L'amour pour Leila, comme la littérature anglaise et les romans d'
Agatha Christie (« Quoi de plus apaisant qu'un monde où il n'y a que des crimes domestiques, raffinés, artistiquement mis en scène, exécutés par des criminels intelligents usant de poisons sophistiqués. Pour nous, ici, qui vivons dans un univers de brutes où la force domine, c'est délicieux, d'un exotisme enchanteur ») agiront comme une échappatoire, un rempart contre la barbarie, les bombardements, l'indifférence, la bêtise des soldats, la cruauté et la mort.
Ils seront, malheureusement, de courte durée. Les pertes familiales se succèderont à un rythme effréné. La réalité explosera en pleine figure.
Nous avons atteint, à ce stade, le premier quart du roman et là, enfin, commence le périple d'Ulysse.
Autant, la première partie m'a ravi, m'a tenu en haleine, m'a fait réfléchir, m'a bouleversé. L'identification à Saad Saad est forte. On partage sa peine, ses illusions, ses rêves futiles. le reste du roman, beaucoup moins.
Ulysse traversera l'Egypte, Malte, l'Italie, la France pour espérer arriver jusqu'en Angleterre. Les descriptions de la vie d'un migrant, d'un clandestin sont toujours justes. Les traversées en bateaux ou en camion font froid dans le dos. La mort plane et fauche par vagues répétées et insouciantes la vie de ceux qui espèrent trouver une vie meilleure. Les rencontres de Saad Saad avec Boub, Vittoria et le docteur Schoelcher parsèment ici et là quelques notes d'espoir.
La conscience de Saad Saad sous les traits de son père a néanmoins fini par me lasser.

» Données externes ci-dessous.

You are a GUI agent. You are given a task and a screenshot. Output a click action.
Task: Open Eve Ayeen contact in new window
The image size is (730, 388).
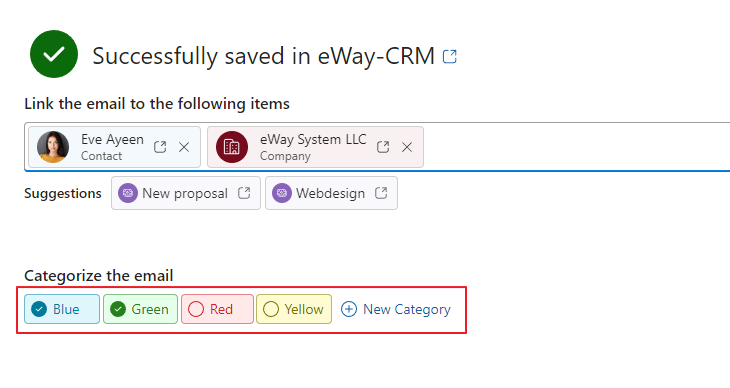pyautogui.click(x=160, y=147)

La fin du livre… une petite déception !
Mon exigence rend, il est vrai, ma critique un peu sévère et j'avoue que je suis resté un peu sur ma faim.
«
Ulysse from Bagdad » est un très bon roman, n'en doutez point. L'écriture d'EES est toujours aussi plaisante et le thème abordé loin de laisser quiconque indifférent. EES ne se sépare jamais de ce second degré, de cette humanité littéraire, de ce recul nécessaire et de cet humour léger si caractéristique de son style. L'épisode et la rencontre de Saad Saad avec les douaniers italiens en est le plus bel exemple : « Je veux porter plainte. Pardon ? Je porte plainte contre les douaniers qui ont suspendu mon voyage. Hier soir, on m'a privé de chauffeur, on m'a volé mon argent, on a anéanti mon travail de plusieurs mois, on a dilapidé les efforts de trois années pour arriver jusque-là. ».